The real question is whether a commitment to Free Speech can bear the weight of being the lynchpin that holds society together. The terrorists are ruthless killers, but they are also prepared to die for their convictions. Are French devotees of Free Speech prepared to die for theirs? Will their lynchpin hold firm when put to the ultimate test?

I hope we never have to discover the answer to this question. However, by a bizarre coincidence, a wildly popular and controversial novel that examines the conflict between Islam and the Enlightenment was published on the same day as the attack. It suggests that the French would not die in a ditch for free speech.

The title of Michel Houellebecq's novel, Soumission ("Submission"), is a clever pun, as the word "Islam" means submission to the will of Allah. But it also describes the shoulder-shrugging, life-must-go-on attitude of collaborators.

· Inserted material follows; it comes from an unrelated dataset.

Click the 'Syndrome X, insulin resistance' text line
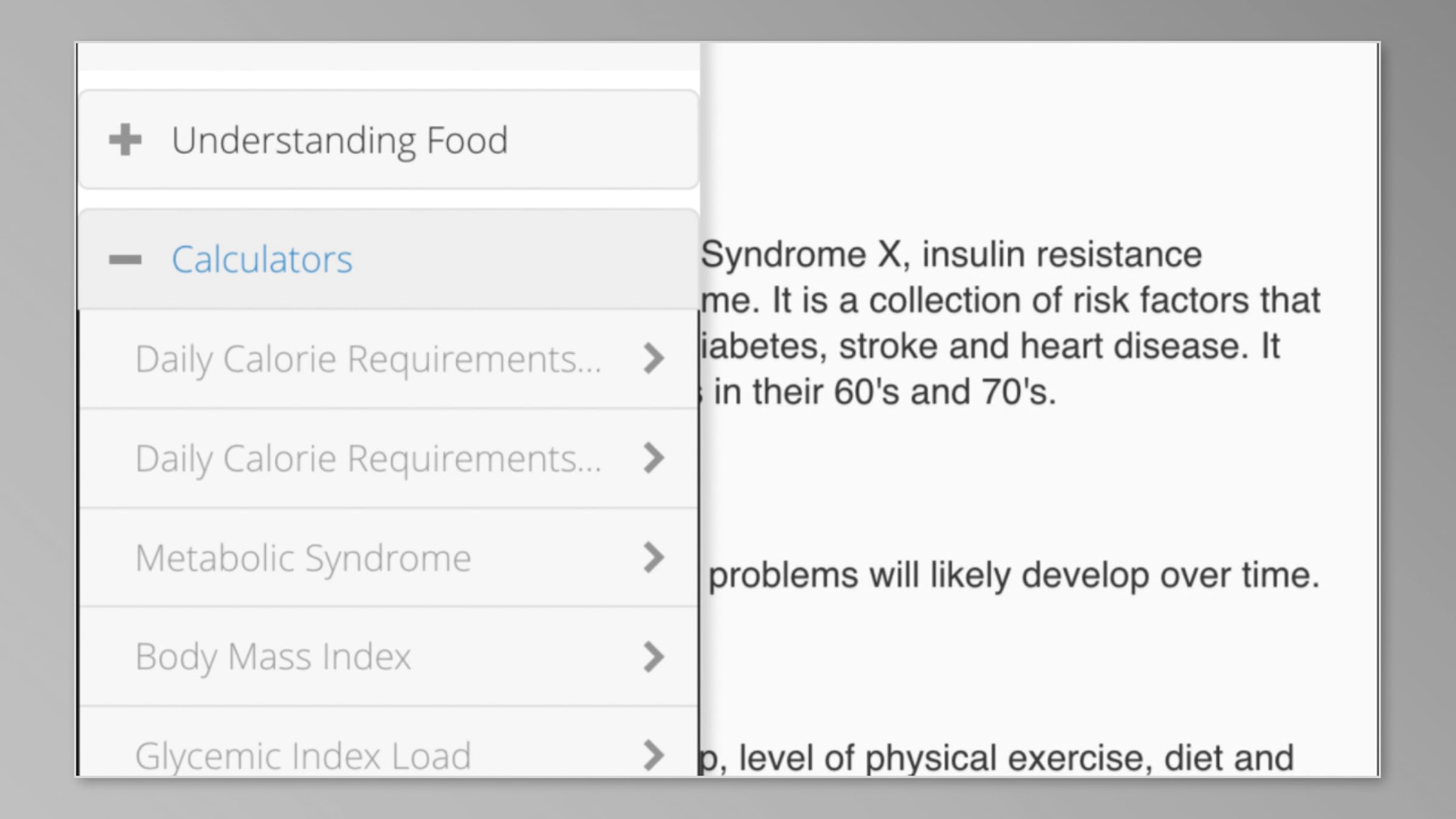1456x819 pixels. [x=951, y=254]
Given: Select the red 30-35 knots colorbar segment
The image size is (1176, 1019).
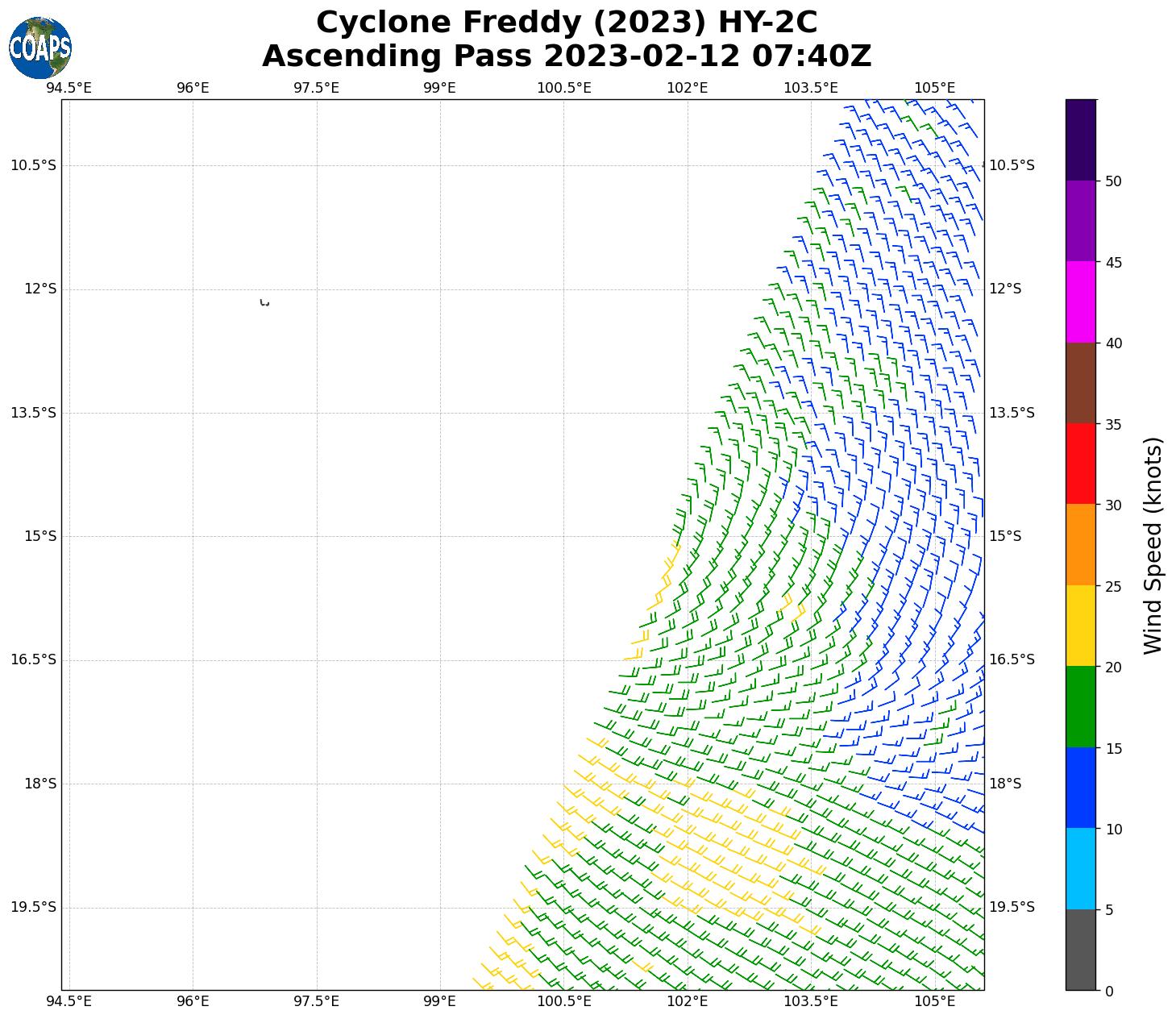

Houellebecq offers a dystopian look at France in 2022. After some complex political events, voters elect a Muslim president. He sets about creating an Islamic state more or less peacefully, using powerful cultural and financial incentives.

The protagonist is a loose-living, pornography-addicted lecturer in French literature at the Sorbonne. When the new regime takes over, he loses his job and retires to the countryside. Upon returning some time later, though, he finds that life at the Islamic University of Paris-Sorbonne is not as bad as he had imagined it would be. Thanks to the Saudis, the university is awash with money, and if he converts, he can live in polygamous bliss. Why not?

The novel has been blasted as Islamophobic. But its real target is Enlightenment values. Houellebecq hints that the French may give lip service to ideas like free speech, but ultimately they are not committed to them.

And that is because, in the end, values like free speech cannot bear the weight of being lynchpins. They are only cultural remnants of the real lynchpin of Western society: the Christian faith. If Christianity does not stand, eventually its remnants will fade away, too—while self-confident Muslims put dithering post-Christian secularists to shame.